Der französische Philosoph Blaise Pascal (1623–1662) schrieb, «dass alles Unglück der Menschen einem entstammt, nämlich, dass sie unfähig sind, in Ruhe allein in ihrem Zimmer bleiben zu können». Dieser Spruch steht plakativ über dem Film-Still aus «Safety Last!» (1923): Die Szene zeigt US-Komiker Harold Lloyd (1893–1971), wie er sich verzweifelt am Zeiger einer Wolkenkratzer-Uhr hält, hoch über den Strassen von New York baumelnd. Dieses Poster aus meiner Studentenzeit hängte ich während des Lockdowns ans Homeoffice.
«‹Bleibefreiheit› habe ich das probeweise genannt», schreibt die deutsche Philosophin Eva von Redecker (41), der die Pandemie eine Vortragsreise in die USA verunmöglichte. Das sei natürlich paradox: «Wieso sollte man angesichts eines vereitelten Flugs von Freiheit sprechen?» Sie machte es trotzdem und veröffentlicht nun ein anregendes Buch mit dem Titel «Bleibefreiheit». Der Freiheitsbegriff, der seit Thomas Hobbes (1588–1679) das Fehlen von Bewegungshindernissen beinhaltet, denkt von Redecker ganz neu.

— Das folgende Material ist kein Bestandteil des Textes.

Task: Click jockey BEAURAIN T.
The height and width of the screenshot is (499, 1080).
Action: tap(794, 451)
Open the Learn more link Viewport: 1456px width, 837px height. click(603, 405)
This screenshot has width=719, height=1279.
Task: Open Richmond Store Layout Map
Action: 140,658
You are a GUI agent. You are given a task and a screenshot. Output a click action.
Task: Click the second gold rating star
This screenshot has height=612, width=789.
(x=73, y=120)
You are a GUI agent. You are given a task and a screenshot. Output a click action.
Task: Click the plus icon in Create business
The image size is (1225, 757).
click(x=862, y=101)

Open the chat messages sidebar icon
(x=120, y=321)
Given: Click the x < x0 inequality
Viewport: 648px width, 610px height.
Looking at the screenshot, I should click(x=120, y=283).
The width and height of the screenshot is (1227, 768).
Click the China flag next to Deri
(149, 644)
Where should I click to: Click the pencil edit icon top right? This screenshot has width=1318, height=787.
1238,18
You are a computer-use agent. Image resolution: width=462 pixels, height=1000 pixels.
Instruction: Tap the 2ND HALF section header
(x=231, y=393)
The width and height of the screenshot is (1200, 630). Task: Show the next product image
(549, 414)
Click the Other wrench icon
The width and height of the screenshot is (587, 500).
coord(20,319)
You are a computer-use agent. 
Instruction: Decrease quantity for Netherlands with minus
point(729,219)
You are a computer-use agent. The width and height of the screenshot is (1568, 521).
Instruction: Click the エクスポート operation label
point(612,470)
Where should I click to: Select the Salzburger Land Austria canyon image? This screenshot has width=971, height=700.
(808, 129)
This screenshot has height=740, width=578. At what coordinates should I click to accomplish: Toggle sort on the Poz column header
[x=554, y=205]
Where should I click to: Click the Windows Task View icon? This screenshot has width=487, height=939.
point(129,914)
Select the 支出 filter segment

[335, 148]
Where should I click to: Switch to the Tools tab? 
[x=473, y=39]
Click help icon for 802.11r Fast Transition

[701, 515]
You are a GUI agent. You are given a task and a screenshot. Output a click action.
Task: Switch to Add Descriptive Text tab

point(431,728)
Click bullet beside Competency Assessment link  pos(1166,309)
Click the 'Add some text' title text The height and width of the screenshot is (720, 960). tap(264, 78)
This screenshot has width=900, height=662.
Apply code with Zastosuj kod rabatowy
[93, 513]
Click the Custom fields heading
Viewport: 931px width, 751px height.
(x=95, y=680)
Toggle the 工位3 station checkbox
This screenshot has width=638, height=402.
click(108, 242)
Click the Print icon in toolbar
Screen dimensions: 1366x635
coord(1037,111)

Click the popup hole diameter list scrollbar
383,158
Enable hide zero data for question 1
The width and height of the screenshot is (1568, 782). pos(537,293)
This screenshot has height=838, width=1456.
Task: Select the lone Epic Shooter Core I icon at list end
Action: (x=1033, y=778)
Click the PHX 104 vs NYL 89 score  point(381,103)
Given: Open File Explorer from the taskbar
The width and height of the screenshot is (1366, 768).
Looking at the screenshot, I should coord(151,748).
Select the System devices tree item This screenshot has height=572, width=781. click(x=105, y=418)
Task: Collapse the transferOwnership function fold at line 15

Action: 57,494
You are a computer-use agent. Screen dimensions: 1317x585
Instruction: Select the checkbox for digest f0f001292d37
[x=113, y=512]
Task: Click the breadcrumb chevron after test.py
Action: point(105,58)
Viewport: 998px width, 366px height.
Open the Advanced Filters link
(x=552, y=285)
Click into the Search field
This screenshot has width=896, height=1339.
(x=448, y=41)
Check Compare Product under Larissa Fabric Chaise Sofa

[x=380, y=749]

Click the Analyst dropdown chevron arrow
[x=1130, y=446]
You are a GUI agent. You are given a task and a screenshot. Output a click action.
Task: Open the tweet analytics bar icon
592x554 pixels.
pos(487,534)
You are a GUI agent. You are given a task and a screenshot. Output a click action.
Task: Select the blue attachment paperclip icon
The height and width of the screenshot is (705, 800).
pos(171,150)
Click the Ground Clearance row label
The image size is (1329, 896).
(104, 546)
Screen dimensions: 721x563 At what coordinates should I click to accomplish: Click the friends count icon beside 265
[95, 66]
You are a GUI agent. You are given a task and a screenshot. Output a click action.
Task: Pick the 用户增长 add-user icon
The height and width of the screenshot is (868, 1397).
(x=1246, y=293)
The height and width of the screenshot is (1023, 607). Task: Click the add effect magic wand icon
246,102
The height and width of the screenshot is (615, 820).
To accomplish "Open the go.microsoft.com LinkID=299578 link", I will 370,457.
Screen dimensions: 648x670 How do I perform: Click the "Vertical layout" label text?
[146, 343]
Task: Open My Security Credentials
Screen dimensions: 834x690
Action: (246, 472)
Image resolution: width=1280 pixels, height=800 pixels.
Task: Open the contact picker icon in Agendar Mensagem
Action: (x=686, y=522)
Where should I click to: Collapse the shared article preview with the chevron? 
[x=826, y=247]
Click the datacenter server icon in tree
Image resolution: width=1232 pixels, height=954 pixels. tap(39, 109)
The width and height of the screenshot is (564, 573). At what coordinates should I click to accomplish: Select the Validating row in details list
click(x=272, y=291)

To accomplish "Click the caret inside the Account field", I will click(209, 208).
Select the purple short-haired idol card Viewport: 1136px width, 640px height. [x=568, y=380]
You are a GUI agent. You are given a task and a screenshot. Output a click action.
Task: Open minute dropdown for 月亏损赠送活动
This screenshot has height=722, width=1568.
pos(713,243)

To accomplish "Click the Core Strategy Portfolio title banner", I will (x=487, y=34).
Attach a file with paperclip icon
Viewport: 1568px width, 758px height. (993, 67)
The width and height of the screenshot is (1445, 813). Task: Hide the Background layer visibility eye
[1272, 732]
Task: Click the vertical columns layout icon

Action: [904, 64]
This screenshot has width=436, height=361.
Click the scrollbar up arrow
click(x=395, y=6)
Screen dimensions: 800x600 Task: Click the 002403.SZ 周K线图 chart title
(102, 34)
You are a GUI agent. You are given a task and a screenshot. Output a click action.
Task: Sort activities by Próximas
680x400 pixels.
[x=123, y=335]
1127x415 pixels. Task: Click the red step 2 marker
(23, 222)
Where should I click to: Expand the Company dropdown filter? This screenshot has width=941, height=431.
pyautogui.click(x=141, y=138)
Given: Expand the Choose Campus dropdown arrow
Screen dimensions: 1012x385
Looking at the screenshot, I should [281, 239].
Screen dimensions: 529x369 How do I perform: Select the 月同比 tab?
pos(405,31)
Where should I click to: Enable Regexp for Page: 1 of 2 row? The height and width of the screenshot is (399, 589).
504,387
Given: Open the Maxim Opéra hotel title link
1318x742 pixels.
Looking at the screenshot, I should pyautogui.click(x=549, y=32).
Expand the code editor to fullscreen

Unter Freiheit versteht man landläufig die Möglichkeit zu reisen – das war 1989 die Bedeutung in Osteuropa nach dem Fall des Eisernen Vorhangs, das war letztes Pfingstwochenende das Verständnis in der Schweiz auf dem Weg ins Tessin: sich frei von Ort zu Ort zu bewegen. Nicht zufällig nannte sich die rechte Auto-Partei zwischenzeitlich Freiheits-Partei der Schweiz: Freie Fahrt für freie Bürger – auch wenn man dabei in der Blechkarosse in kilometerlangen Staus vor dem Gotthardtunnel gefangen bleibt.
Von Redecker stellt diesem räumlichen Denken ein zeitliches Konzept gegenüber. «Die Verzeitlichung der Freiheit bedeutet zunächst schlichtweg, dass freier ist, wer mehr Lebenszeit hat», schreibt sie. Wie könne es nicht so sein – je länger man die Möglichkeit habe, Dinge zu tun, desto grösser die Freiheit. Wer nicht von einem Ort zum anderen hetzen muss, gewinnt plötzlich Zeit – eine Erfahrung, die viele während des Lockdowns zum ersten Mal machten, als alles stillstand.
«Mein Vorschlag, vom Bleiben aus über Freiheit nachzudenken, verlagert die Freiheit von der räumlichen in die zeitliche Dimension», so von Redecker, die als Wissenschaftlerin in Berlin, New York und Cambridge arbeitete. Heute lebt sie als Autorin im ländlichen Brandenburg. Räumlich verstanden bedeute «Bleiben» Stagnation, in zeitlicher Hinsicht verspreche es immerhin Fortdauer. Wie gross die Sehnsucht danach ist, belegen nur schon all die aktuellen Popsongs, in denen es ums Bleiben geht.
Von Redecker erkennt auch einen Anklang in grundlegenden politischen Forderungen der Gegenwart. «Gegen den Kohletagbau wird mit ‹Alle Dörfer bleiben› und für den Wald mit ‹Danni bleibt›, ‹Moni bleibt› oder ‹Fechi bleibt› mobilisiert», schreibt sie. «Wir bleiben alle» sei die Kampfansage gegen Gentrifizierung und Verdrängung aus der Stadt. Und gegen die Abschiebung von Geflüchteten stehe die Forderung nach sicherer Bleibe.